Il stipule que tout producteur de cultures à risque* a pour obligation d’analyser son sol avant toute implantation de ces cultures. 
 


Tubercules d'igname



Préparation et conditionnement des tubercules

Deux organismes sont impliqués dans ce dispositif :

  • la Chambre d’Agriculture qui a en charge les prélèvements de sol selon un protocole bien précis. Les échantillons sont expédiés au laboratoire du GIRPA. L’agriculteur bénéficie de la gratuité de l’analyse. Deux cas sont possibles :

    • le résultat est négatif : l’agriculteur peut implanter la culture de son choix ;
       

    • le résultat est positif : il est formellement déconseillé à l’agriculteur d’implanter une culture à risque sur cette parcelle.
       

  • la FREDON intervient uniquement pour les agriculteurs qui, malgré les résultats positifs d’analyse de sol, ont choisi de mettre en culture leur(s) parcelle(s). Des végétaux sont alors prélevés et envoyés au Laboratoire Départemental d’Analyses de la Drôme.
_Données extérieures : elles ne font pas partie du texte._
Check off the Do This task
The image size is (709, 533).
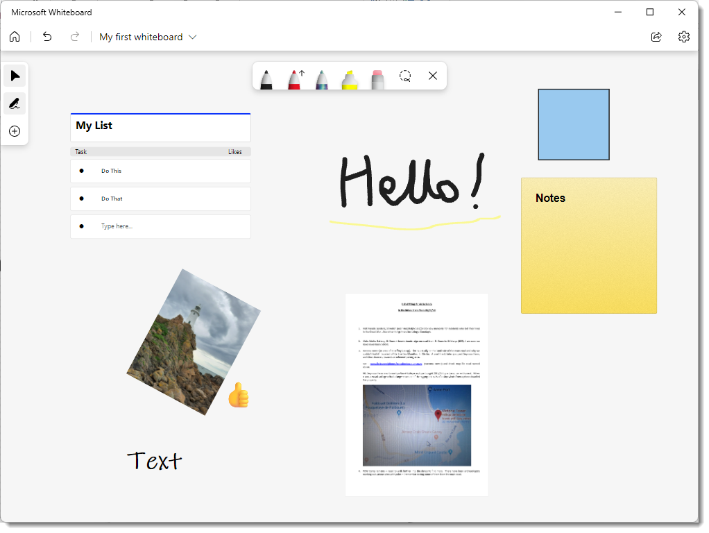click(x=83, y=171)
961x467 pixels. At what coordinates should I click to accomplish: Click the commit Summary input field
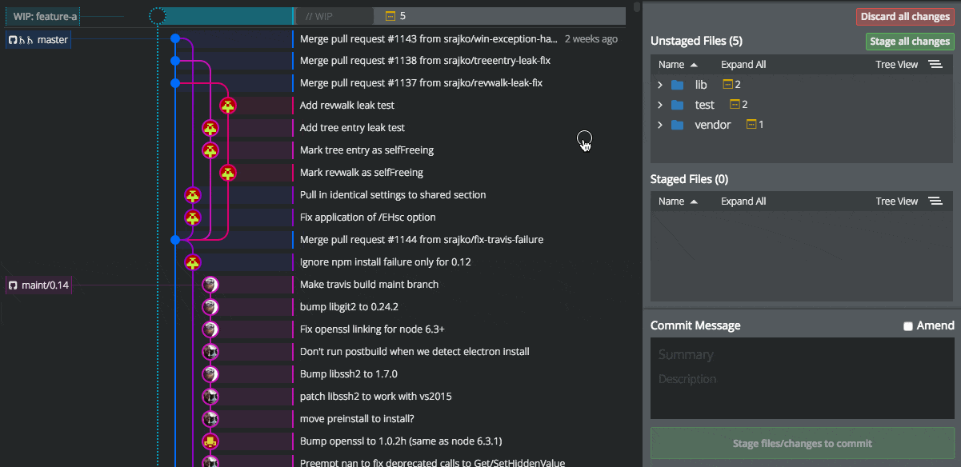point(803,355)
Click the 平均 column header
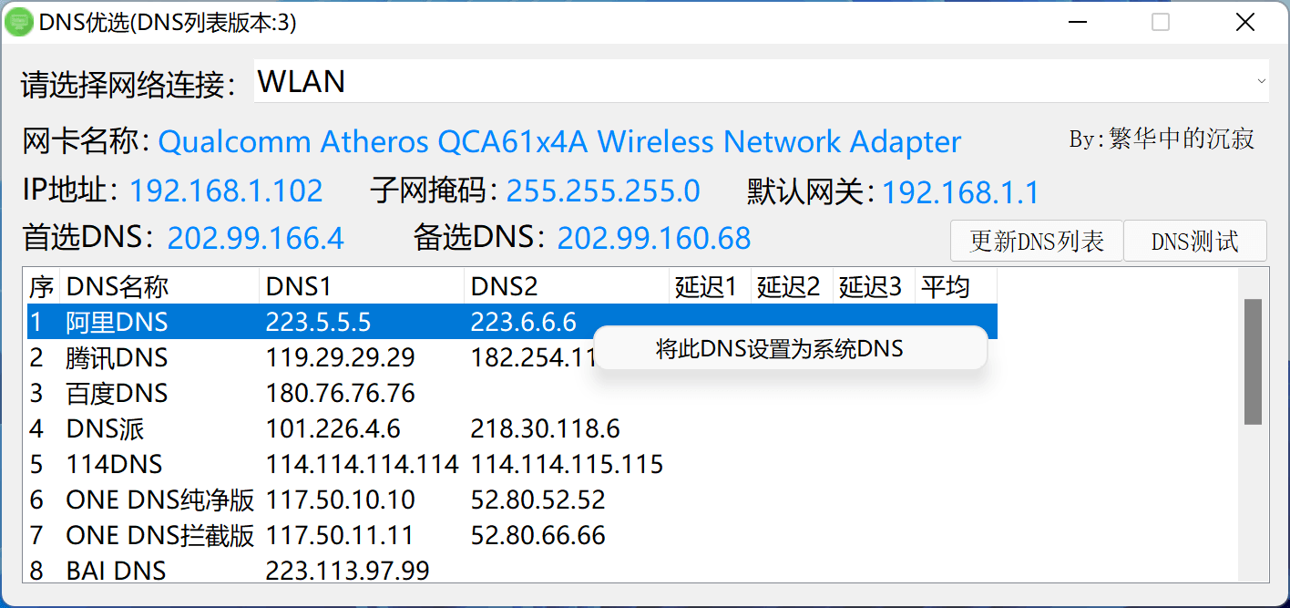 [x=955, y=287]
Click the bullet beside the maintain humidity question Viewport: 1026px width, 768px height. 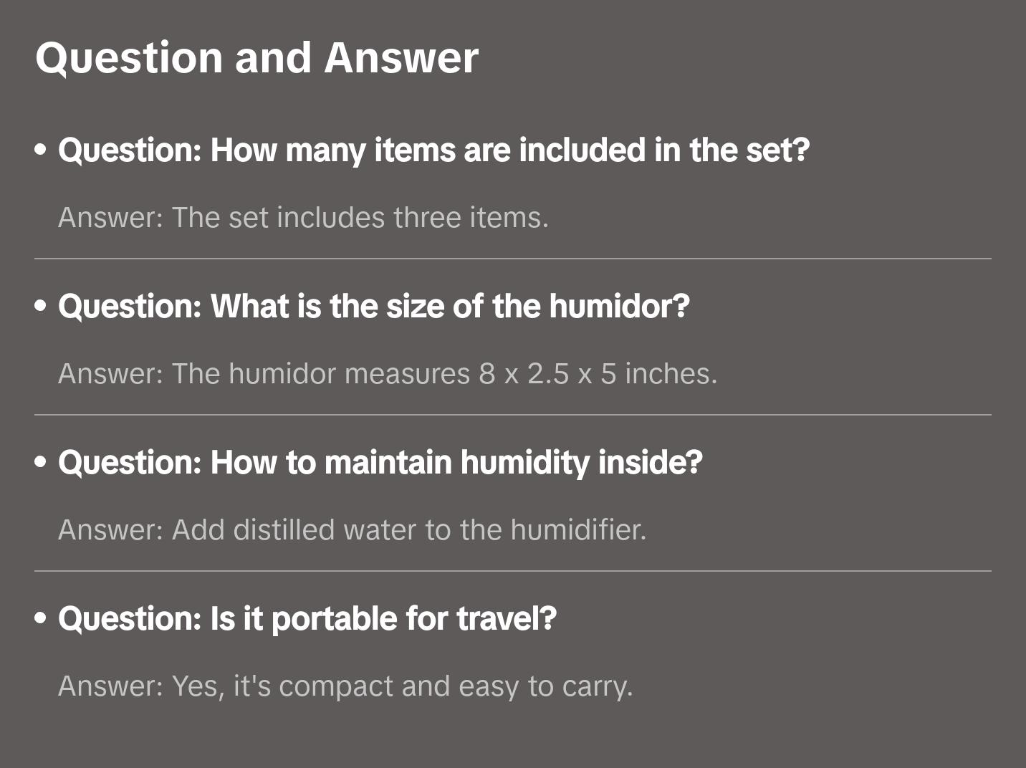tap(41, 462)
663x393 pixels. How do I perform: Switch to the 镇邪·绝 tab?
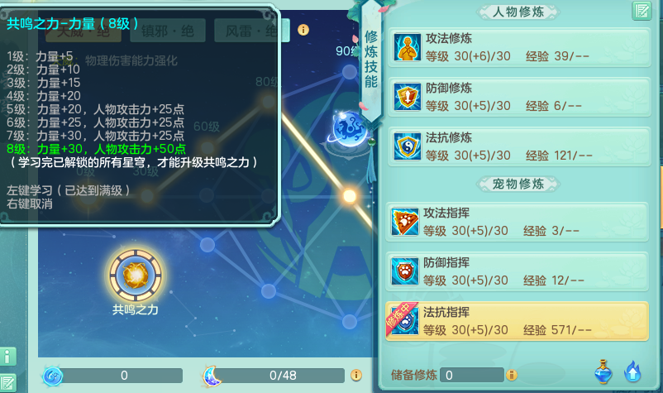pyautogui.click(x=168, y=31)
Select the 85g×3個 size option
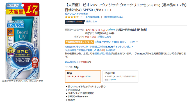Image resolution: width=187 pixels, height=102 pixels. tap(120, 76)
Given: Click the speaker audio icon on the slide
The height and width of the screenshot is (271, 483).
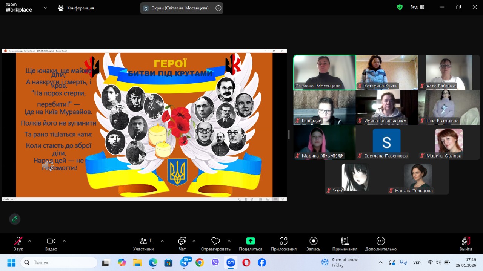Looking at the screenshot, I should click(x=48, y=165).
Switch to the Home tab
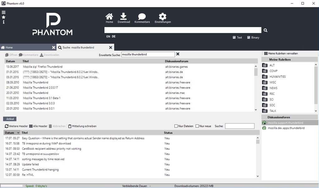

Si les résultats révèlent une teneur en chlordécone supérieure aux limites réglementaires, la production ne peut être mise sur le marché.
     



Sont considérées comme impropres à la consommation humaine les denrées alimentaires présentant une teneur en chlordécone supérieure à 20 µg/kg.

On rappelle que :
 
1) Sur les sols non contaminés ou faiblement contaminés, c’est-à-dire dont le taux en chlordécone est inférieur à 100 µg/kg de sol sec, soit 0.1 mg/kg, seuil plancher en-dessous depuel le sol est reconnu comme non contaminant, toutes les cultures alimentaires et non alimentaires sont possibles.
 
2) Sur tous les sols contaminés par la chlordécone, c’est-à-dire au-dessus de 100 µg/kg de sol sec, soit 0.1 mg/kg, la liste des cultures fortement déconseillées est fixée comme suit : 

  • les racines et tubercules (dachine, igname, patate douce, toloman, manioc, chou caraïbe, carotte, navet, radis, topinambour, gingembre),

  • les cultures dont la partie récoltée est en contact avec le sol (poireau, oignon pays),

  • les cucurbitacées (concombre, courgette, giromon, melon, pastèque, christophine…)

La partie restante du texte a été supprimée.